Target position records
■ ■ ■ ■

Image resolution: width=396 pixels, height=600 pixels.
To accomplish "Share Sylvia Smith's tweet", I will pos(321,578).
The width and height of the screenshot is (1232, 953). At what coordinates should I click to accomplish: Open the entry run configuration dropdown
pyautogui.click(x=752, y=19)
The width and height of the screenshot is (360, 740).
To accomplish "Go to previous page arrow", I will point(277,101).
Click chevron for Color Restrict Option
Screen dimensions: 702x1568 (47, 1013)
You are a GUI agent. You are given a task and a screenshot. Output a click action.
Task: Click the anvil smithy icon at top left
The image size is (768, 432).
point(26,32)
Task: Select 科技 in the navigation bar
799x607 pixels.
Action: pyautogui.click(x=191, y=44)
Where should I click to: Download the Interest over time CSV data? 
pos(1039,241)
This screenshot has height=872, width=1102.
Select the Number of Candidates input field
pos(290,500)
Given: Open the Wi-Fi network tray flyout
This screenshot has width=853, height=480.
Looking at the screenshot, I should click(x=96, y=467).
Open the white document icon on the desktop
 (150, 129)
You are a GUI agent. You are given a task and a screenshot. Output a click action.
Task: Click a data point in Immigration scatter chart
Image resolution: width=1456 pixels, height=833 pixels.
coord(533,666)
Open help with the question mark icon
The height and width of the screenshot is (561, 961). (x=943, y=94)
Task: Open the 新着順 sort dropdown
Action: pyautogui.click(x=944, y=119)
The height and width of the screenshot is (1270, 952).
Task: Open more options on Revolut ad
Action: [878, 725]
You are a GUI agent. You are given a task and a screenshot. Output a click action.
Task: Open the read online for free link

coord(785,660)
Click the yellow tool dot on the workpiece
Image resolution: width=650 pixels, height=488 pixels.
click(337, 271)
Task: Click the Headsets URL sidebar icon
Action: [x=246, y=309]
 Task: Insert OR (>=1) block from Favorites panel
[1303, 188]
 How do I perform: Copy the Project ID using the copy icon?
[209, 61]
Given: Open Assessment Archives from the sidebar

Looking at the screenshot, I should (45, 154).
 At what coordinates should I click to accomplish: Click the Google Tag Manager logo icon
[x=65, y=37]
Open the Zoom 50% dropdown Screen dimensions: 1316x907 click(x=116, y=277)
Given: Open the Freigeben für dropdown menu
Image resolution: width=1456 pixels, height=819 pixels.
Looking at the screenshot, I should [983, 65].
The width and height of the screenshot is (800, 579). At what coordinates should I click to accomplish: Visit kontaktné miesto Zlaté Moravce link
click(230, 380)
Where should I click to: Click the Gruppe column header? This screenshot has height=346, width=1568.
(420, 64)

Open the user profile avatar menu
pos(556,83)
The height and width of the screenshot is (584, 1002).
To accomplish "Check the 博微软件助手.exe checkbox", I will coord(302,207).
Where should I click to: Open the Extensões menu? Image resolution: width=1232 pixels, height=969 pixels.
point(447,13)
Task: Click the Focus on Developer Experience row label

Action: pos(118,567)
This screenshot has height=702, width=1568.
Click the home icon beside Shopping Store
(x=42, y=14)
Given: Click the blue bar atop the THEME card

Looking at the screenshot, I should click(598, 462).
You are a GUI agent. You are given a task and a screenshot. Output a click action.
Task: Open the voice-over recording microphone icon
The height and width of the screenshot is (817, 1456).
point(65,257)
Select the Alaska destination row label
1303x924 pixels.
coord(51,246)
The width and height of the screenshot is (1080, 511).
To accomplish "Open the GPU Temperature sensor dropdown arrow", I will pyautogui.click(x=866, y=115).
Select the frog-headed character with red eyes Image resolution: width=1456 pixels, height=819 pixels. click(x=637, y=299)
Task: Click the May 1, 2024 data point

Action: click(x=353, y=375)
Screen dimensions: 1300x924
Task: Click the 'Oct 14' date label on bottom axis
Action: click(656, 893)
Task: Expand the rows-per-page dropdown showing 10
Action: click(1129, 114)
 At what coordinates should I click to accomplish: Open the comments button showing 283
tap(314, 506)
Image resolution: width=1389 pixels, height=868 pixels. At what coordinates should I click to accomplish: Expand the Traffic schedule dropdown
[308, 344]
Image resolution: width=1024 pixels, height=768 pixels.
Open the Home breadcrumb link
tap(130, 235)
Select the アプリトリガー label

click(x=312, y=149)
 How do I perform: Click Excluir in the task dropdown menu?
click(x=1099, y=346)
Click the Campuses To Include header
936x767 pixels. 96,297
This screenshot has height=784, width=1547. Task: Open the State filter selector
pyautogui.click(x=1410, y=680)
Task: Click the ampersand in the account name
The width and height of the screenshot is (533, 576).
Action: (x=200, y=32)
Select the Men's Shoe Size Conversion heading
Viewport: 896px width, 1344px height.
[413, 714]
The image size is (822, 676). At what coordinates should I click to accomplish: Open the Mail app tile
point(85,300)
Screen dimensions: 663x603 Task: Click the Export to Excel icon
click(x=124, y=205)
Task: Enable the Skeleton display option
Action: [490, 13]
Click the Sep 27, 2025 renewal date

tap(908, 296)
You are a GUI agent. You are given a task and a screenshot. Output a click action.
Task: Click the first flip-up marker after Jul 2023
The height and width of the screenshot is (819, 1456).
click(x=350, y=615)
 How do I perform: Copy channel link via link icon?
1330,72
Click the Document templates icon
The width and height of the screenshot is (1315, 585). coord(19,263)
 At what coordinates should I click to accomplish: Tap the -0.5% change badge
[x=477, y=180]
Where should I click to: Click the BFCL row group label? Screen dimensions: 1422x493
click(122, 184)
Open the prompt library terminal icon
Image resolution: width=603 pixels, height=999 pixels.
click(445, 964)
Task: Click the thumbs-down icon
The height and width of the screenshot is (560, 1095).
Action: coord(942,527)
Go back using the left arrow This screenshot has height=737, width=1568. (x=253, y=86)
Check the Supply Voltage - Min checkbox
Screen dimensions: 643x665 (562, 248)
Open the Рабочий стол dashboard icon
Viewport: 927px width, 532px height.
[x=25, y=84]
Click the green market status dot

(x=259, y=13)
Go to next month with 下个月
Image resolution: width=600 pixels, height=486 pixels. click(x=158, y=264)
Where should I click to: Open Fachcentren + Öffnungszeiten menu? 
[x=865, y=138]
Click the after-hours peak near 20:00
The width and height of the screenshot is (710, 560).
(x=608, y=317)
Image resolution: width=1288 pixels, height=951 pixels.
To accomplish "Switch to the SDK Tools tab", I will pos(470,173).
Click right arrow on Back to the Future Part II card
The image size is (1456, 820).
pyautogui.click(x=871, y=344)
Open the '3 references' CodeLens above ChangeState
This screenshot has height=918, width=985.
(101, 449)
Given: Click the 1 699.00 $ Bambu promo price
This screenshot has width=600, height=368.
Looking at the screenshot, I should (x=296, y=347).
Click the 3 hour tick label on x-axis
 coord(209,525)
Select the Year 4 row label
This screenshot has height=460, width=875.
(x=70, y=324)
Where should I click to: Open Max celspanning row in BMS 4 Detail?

■ ■ ■ ■

* _Exercise_:
Reproduce every line of the listing above without any changes.

* _Answer for this exercise_:
Image resolution: width=396 pixels, height=600 pixels.
To accomplish "Share Sylvia Smith's tweet", I will pos(321,578).
The width and height of the screenshot is (1232, 953). At what coordinates should I click to accomplish: Open the entry run configuration dropdown
pyautogui.click(x=752, y=19)
The width and height of the screenshot is (360, 740).
To accomplish "Go to previous page arrow", I will point(277,101).
Click chevron for Color Restrict Option
Screen dimensions: 702x1568 (47, 1013)
You are a GUI agent. You are given a task and a screenshot. Output a click action.
Task: Click the anvil smithy icon at top left
The image size is (768, 432).
point(26,32)
Task: Select 科技 in the navigation bar
799x607 pixels.
Action: pyautogui.click(x=191, y=44)
Where should I click to: Download the Interest over time CSV data? 
pos(1039,241)
This screenshot has height=872, width=1102.
Select the Number of Candidates input field
pos(290,500)
Given: Open the Wi-Fi network tray flyout
This screenshot has width=853, height=480.
Looking at the screenshot, I should click(x=96, y=467).
Open the white document icon on the desktop
 (150, 129)
You are a GUI agent. You are given a task and a screenshot. Output a click action.
Task: Click a data point in Immigration scatter chart
Image resolution: width=1456 pixels, height=833 pixels.
coord(533,666)
Open help with the question mark icon
The height and width of the screenshot is (561, 961). (x=943, y=94)
Task: Open the 新着順 sort dropdown
Action: pyautogui.click(x=944, y=119)
The height and width of the screenshot is (1270, 952).
Task: Open more options on Revolut ad
Action: [878, 725]
You are a GUI agent. You are given a task and a screenshot. Output a click action.
Task: Open the read online for free link

coord(785,660)
Click the yellow tool dot on the workpiece
Image resolution: width=650 pixels, height=488 pixels.
click(337, 271)
Task: Click the Headsets URL sidebar icon
Action: [x=246, y=309]
 Task: Insert OR (>=1) block from Favorites panel
[1303, 188]
 How do I perform: Copy the Project ID using the copy icon?
[209, 61]
Given: Open Assessment Archives from the sidebar

Looking at the screenshot, I should (45, 154).
 At what coordinates should I click to accomplish: Click the Google Tag Manager logo icon
[x=65, y=37]
Open the Zoom 50% dropdown Screen dimensions: 1316x907 click(x=116, y=277)
Given: Open the Freigeben für dropdown menu
Image resolution: width=1456 pixels, height=819 pixels.
Looking at the screenshot, I should [983, 65].
The width and height of the screenshot is (800, 579). At what coordinates should I click to accomplish: Visit kontaktné miesto Zlaté Moravce link
click(230, 380)
Where should I click to: Click the Gruppe column header? This screenshot has height=346, width=1568.
(420, 64)

Open the user profile avatar menu
pos(556,83)
The height and width of the screenshot is (584, 1002).
To accomplish "Check the 博微软件助手.exe checkbox", I will coord(302,207).
Where should I click to: Open the Extensões menu? Image resolution: width=1232 pixels, height=969 pixels.
point(447,13)
Task: Click the Focus on Developer Experience row label

Action: pos(118,567)
This screenshot has height=702, width=1568.
Click the home icon beside Shopping Store
(x=42, y=14)
Given: Click the blue bar atop the THEME card

Looking at the screenshot, I should click(598, 462).
You are a GUI agent. You are given a task and a screenshot. Output a click action.
Task: Open the voice-over recording microphone icon
The height and width of the screenshot is (817, 1456).
point(65,257)
Select the Alaska destination row label
1303x924 pixels.
coord(51,246)
The width and height of the screenshot is (1080, 511).
To accomplish "Open the GPU Temperature sensor dropdown arrow", I will pyautogui.click(x=866, y=115).
Select the frog-headed character with red eyes Image resolution: width=1456 pixels, height=819 pixels. click(x=637, y=299)
Task: Click the May 1, 2024 data point

Action: click(x=353, y=375)
Screen dimensions: 1300x924
Task: Click the 'Oct 14' date label on bottom axis
Action: click(656, 893)
Task: Expand the rows-per-page dropdown showing 10
Action: click(1129, 114)
 At what coordinates should I click to accomplish: Open the comments button showing 283
tap(314, 506)
Image resolution: width=1389 pixels, height=868 pixels. At what coordinates should I click to accomplish: Expand the Traffic schedule dropdown
[308, 344]
Image resolution: width=1024 pixels, height=768 pixels.
Open the Home breadcrumb link
tap(130, 235)
Select the アプリトリガー label

click(x=312, y=149)
 How do I perform: Click Excluir in the task dropdown menu?
click(x=1099, y=346)
Click the Campuses To Include header
936x767 pixels. 96,297
This screenshot has height=784, width=1547. Task: Open the State filter selector
pyautogui.click(x=1410, y=680)
Task: Click the ampersand in the account name
The width and height of the screenshot is (533, 576).
Action: (x=200, y=32)
Select the Men's Shoe Size Conversion heading
Viewport: 896px width, 1344px height.
[413, 714]
The image size is (822, 676). At what coordinates should I click to accomplish: Open the Mail app tile
point(85,300)
Screen dimensions: 663x603 Task: Click the Export to Excel icon
click(x=124, y=205)
Task: Enable the Skeleton display option
Action: [490, 13]
Click the Sep 27, 2025 renewal date

tap(908, 296)
You are a GUI agent. You are given a task and a screenshot. Output a click action.
Task: Click the first flip-up marker after Jul 2023
The height and width of the screenshot is (819, 1456).
click(x=350, y=615)
 How do I perform: Copy channel link via link icon?
1330,72
Click the Document templates icon
The width and height of the screenshot is (1315, 585). coord(19,263)
 At what coordinates should I click to accomplish: Tap the -0.5% change badge
[x=477, y=180]
Where should I click to: Click the BFCL row group label? Screen dimensions: 1422x493
click(122, 184)
Open the prompt library terminal icon
Image resolution: width=603 pixels, height=999 pixels.
click(445, 964)
Task: Click the thumbs-down icon
The height and width of the screenshot is (560, 1095).
Action: coord(942,527)
Go back using the left arrow This screenshot has height=737, width=1568. (x=253, y=86)
Check the Supply Voltage - Min checkbox
Screen dimensions: 643x665 (562, 248)
Open the Рабочий стол dashboard icon
Viewport: 927px width, 532px height.
[x=25, y=84]
Click the green market status dot

(x=259, y=13)
Go to next month with 下个月
Image resolution: width=600 pixels, height=486 pixels. click(x=158, y=264)
Where should I click to: Open Fachcentren + Öffnungszeiten menu? 
[x=865, y=138]
Click the after-hours peak near 20:00
The width and height of the screenshot is (710, 560).
(x=608, y=317)
Image resolution: width=1288 pixels, height=951 pixels.
To accomplish "Switch to the SDK Tools tab", I will pos(470,173).
Click right arrow on Back to the Future Part II card
The image size is (1456, 820).
pyautogui.click(x=871, y=344)
Open the '3 references' CodeLens above ChangeState
This screenshot has height=918, width=985.
(101, 449)
Given: Click the 1 699.00 $ Bambu promo price
This screenshot has width=600, height=368.
Looking at the screenshot, I should (x=296, y=347).
Click the 3 hour tick label on x-axis
 coord(209,525)
Select the Year 4 row label
This screenshot has height=460, width=875.
(x=70, y=324)
Where should I click to: Open Max celspanning row in BMS 4 Detail?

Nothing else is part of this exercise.